[Dataset entries]

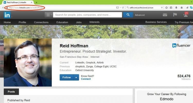Open the Connections menu item
The width and height of the screenshot is (193, 103).
click(41, 22)
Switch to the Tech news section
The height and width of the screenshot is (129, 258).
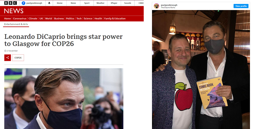click(79, 19)
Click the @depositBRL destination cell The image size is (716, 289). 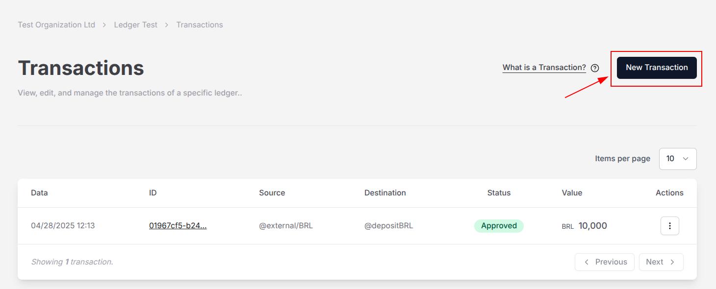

**Work order**
Please reproduce the lines exactly from the one containing "The height and" through the last line of the data above, and keep the pictures out.

**Solution to this exercise**
The height and width of the screenshot is (129, 258).
click(79, 19)
Click the @depositBRL destination cell The image size is (716, 289). 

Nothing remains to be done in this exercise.